Figure 2. A typical pinkish colonies of positive isolate on MacConkey Agar

Figure 3. An intense blue-green metallic sheen colouration of E. coli on Eosin Methylene Blue (EMB) agar

Antimicrobial susceptibility testing
The antibiotic susceptibility testing of the isolates was carried out using the disc diffusion method according to the Clinical and Laboratory Standards Institute (CLSI) guidelines (23). Briefly, wellisolated colonies were transferred into a test tube of brain heart infusion broth (BHI, HiMedia, Mumbai, India) and incubated for 2-5 hours at 37 °C to obtain turbidity equivalent to 0.5 McFarland standard. By sterile cotton swab stick, the broth culture was then evenly spread over the surface of Mueller Hinton agar plates (HiMedia, Mumbai, India). The strip with multiple antibiotics was placed on the agar and gently pressed with sterile forceps to obtain uniform close contact with the medium. The antibiotics used in the present study were: Nitrofurantoin (N, 100 μg), Gentamicin (GN, 10 μg), Ciprofloxacin (CIP, 10 μg), Chloramphenicol (C, 10 μg), Ofloxacin (OF, 10 μg), Cefuroxime (CF, 30 μg), Pefloxacin (PF, 10 μg), Ceftriaxone (CT, 30 μg), Amoxicillin (AX, 30 μg) and Streptomycin (ST, 30 μg) (Polytes Medical Laboratories, Enugu Nigeria). The plates were then incubated aerobically at 37 °C for 24 hours. The diameter of each zone of inhibition (in mm) was measured. The interpretation of the measurement was described as sensitive (S), intermediate (I), and resistant (R), according to the CLSI manual (23).
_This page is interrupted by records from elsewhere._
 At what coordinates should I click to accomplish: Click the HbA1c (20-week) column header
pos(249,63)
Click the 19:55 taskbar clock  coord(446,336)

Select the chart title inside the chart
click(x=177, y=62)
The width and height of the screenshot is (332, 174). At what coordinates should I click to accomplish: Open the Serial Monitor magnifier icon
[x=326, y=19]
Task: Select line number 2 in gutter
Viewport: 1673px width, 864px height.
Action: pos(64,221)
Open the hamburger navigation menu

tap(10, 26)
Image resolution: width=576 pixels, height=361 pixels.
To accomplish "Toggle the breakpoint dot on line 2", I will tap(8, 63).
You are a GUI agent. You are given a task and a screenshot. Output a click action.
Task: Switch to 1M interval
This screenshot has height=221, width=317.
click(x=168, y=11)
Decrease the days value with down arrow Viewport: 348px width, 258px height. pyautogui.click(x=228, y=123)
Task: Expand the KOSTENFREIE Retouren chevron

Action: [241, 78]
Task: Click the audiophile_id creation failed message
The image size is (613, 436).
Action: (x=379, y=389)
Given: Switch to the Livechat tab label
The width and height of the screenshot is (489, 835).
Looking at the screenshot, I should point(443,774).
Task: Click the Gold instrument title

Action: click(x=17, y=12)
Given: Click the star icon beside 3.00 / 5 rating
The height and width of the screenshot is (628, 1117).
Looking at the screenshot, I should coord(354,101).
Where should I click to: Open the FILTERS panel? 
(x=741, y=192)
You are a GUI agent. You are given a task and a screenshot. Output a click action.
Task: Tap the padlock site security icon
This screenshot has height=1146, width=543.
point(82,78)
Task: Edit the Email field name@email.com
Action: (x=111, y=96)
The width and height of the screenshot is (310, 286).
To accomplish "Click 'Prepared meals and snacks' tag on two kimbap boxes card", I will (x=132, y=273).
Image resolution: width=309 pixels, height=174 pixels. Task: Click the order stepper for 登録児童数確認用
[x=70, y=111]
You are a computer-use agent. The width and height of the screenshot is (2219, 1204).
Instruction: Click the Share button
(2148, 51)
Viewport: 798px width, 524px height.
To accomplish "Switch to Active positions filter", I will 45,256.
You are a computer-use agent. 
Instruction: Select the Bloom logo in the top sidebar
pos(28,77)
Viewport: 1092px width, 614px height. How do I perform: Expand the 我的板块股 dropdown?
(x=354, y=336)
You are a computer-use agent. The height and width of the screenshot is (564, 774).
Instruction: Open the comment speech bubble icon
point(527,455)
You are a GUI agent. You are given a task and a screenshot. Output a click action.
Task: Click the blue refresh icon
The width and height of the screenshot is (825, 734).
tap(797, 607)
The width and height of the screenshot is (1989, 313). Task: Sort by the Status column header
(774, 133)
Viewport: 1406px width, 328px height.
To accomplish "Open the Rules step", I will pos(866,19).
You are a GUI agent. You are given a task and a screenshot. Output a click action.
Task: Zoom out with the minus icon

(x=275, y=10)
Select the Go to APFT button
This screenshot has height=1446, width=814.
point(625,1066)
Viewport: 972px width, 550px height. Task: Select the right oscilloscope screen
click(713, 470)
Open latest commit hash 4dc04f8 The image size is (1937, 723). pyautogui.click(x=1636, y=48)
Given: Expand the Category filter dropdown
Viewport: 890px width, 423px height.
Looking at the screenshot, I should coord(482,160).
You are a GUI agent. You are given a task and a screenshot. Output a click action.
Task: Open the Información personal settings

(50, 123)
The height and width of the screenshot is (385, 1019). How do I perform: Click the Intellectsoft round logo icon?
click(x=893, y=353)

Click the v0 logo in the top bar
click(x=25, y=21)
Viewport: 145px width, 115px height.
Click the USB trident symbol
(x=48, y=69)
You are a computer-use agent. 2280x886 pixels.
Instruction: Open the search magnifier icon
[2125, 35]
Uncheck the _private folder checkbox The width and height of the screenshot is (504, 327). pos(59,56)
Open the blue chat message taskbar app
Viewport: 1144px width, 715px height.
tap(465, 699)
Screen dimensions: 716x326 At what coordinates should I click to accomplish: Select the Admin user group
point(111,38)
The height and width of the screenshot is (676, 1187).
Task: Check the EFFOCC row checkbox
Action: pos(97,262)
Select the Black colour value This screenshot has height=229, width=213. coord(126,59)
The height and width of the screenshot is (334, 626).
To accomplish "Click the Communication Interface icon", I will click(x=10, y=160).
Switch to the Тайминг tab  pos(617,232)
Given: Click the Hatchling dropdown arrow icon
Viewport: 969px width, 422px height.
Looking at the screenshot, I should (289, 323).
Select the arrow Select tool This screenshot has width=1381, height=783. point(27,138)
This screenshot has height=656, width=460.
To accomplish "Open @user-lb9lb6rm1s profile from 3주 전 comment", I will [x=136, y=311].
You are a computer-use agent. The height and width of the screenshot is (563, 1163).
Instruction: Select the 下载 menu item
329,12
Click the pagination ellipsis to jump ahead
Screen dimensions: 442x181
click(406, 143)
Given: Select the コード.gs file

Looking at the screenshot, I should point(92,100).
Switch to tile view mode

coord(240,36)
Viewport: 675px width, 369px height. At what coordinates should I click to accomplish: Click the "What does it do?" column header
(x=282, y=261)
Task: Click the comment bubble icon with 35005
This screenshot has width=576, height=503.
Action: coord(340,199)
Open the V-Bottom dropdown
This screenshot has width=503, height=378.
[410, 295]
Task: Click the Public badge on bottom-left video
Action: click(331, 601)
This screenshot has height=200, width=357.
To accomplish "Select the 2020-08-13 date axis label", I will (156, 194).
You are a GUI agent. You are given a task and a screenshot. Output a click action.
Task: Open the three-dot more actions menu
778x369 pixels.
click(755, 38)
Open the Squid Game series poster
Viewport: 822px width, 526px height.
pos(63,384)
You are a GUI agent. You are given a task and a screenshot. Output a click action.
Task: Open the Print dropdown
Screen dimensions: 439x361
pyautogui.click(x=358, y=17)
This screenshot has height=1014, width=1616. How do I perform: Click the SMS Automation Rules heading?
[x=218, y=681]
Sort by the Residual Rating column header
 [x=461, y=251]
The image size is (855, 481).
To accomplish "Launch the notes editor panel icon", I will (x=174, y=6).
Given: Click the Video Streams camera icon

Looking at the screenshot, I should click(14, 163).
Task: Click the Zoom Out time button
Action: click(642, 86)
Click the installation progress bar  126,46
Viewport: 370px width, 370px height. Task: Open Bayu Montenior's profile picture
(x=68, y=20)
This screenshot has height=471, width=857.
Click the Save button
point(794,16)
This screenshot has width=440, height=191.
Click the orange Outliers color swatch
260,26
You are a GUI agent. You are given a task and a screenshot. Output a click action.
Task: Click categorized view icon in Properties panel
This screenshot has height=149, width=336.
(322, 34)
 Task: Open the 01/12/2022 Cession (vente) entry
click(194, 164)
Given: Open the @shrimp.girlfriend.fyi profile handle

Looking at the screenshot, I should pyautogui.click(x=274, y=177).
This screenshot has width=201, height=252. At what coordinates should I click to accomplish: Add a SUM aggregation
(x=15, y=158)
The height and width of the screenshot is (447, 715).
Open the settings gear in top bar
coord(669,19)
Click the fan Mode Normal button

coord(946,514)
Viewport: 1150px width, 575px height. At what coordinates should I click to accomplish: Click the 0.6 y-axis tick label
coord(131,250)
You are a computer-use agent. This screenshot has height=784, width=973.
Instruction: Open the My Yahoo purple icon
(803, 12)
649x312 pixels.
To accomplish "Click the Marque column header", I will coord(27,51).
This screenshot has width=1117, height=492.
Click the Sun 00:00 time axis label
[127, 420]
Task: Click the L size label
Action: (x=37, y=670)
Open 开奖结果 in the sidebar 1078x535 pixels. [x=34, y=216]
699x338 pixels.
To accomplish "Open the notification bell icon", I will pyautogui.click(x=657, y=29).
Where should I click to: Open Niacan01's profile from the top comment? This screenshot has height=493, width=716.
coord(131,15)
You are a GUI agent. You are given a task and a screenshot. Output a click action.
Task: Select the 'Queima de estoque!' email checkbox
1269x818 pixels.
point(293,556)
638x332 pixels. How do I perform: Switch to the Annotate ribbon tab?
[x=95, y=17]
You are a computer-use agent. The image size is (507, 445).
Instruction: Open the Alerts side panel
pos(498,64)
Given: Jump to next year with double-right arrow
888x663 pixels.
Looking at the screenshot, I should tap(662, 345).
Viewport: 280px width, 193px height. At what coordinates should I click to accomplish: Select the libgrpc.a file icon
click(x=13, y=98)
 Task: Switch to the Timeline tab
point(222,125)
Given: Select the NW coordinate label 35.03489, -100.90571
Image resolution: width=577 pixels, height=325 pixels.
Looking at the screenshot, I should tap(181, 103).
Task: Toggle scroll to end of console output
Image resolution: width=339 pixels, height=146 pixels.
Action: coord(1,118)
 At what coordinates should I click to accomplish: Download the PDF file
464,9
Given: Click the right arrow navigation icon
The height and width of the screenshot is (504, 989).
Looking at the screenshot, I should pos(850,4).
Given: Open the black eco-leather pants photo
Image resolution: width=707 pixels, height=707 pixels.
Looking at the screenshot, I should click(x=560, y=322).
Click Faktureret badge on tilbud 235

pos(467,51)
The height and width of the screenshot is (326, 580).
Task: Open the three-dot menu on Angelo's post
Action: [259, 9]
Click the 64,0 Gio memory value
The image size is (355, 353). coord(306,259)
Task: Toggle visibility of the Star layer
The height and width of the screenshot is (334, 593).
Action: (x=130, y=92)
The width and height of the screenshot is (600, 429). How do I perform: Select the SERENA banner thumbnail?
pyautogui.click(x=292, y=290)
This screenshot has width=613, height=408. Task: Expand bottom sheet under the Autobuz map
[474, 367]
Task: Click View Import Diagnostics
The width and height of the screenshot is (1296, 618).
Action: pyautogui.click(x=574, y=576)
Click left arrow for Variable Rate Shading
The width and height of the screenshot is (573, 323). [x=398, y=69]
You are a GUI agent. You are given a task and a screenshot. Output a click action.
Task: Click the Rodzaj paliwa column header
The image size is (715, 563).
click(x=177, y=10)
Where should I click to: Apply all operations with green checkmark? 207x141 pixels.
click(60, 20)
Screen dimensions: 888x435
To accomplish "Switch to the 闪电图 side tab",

Out of 200 rectal swab samples, 147 (73.5%) were positive for E. coli. The highest number of positive samples were detected in Elkanemi Park (90%), followed by Magaram (71%) and Sabon gari (65%) (Table 1).

Antimicrobial susceptibility profile of the E. coli
The result of antimicrobial susceptibility tests (Table 2 and Fig. 4) have shown high resistance to Chloramphenicol (147 isolates, 100%), Cefuroxime (147 isolates, 100%), Ceftriaxone (147 isolates, 100%), Amoxicillin (142 isolates, 96.6%), Gentamicin (141 isolates, 95.9%) and Nitrofurantoin (114 isolates, 77.6%), while the isolates were highly susceptible to Ciprofloxacin (147 isolates, 100%). Multiple antibiotic resistance was detected in all E. coli isolates, as shown in Table 3.

Figure 4. Antibiotic susceptibility pattern of E. coli isolates showing various zones of inhibition.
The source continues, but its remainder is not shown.